As the Washington Post reported, Richard Timothy Conroy was born December 20, 1927, in Copperhill, Tennessee. His asthma kept him out of the military during World War II. He worked as a draftsman and installed telephone equipment before graduating from UT, where he met his wife, Sara (later Sarah) Booth at the Tyson Episcopal Center, where they would play the piano rather than attending football games. (The fate of his Chickering piano figures in his book Our Man in Belize.)
Conroy earned the baccalaureate in political science in 1950. Following graduation he worked for several years for the Social Security Administration in Tennessee and later for the nuclear plant in Oak Ridge. He moved to Washington in 1956, when he joined the State Department. After postings to Switzerland, Belize, and Austria, Conroy became a scientific liaison to the Atomic Energy Commission.
In 1969 he turned down an assignment to New Zealand, choosing to stay in Washington when his wife’s career as a Washington Post reporter and columnist began to take shape. In 1970 he joined the Smithsonian’s international affairs office, where he greeted foreign visitors, assisted Smithsonian researchers abroad, and helped bring international scientists to Washington. He retired in 1988.
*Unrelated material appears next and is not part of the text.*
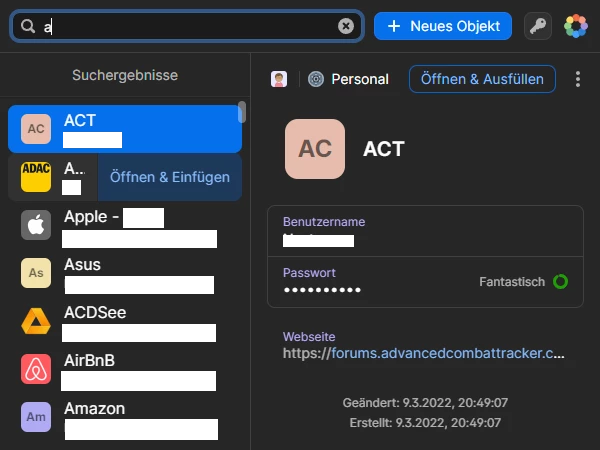Viewport: 600px width, 450px height.
Task: Open the password generator key icon
Action: 538,26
He published two memoirs about his years at the State Department, Our Man in Belize (1997) and Our Man in Vienna (2000), and three murder mysteries set at the Smithsonian. Conroy became a skilled photographer, particularly of architecture, and his pictures were widely published in art and antiques magazines. His paintings and sculptures were often exhibited at the Franz Bader Gallery in Washington, and he also made the silver-and-gemstone jewelry that his wife was known for wearing.